YOUR OBJECTIVE =>
Copy nothing before the line containing "2. Mannschaft (1180, 85)". Reproduce that line and all that follow, exactly, through the end of the records.

--- --- ---

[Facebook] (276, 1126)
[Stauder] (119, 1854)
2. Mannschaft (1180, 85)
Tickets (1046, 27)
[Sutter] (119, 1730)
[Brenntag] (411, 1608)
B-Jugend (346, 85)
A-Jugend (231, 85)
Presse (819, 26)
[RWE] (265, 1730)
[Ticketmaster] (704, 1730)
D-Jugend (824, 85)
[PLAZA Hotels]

--- --- ---

YOUR SOLUTION =>
2. Mannschaft (1180, 85)
Tickets (1046, 27)
[Sutter] (119, 1730)
[Brenntag] (411, 1608)
B-Jugend (346, 85)
A-Jugend (231, 85)
Presse (819, 26)
[RWE] (265, 1730)
[Ticketmaster] (704, 1730)
D-Jugend (824, 85)
[PLAZA Hotels]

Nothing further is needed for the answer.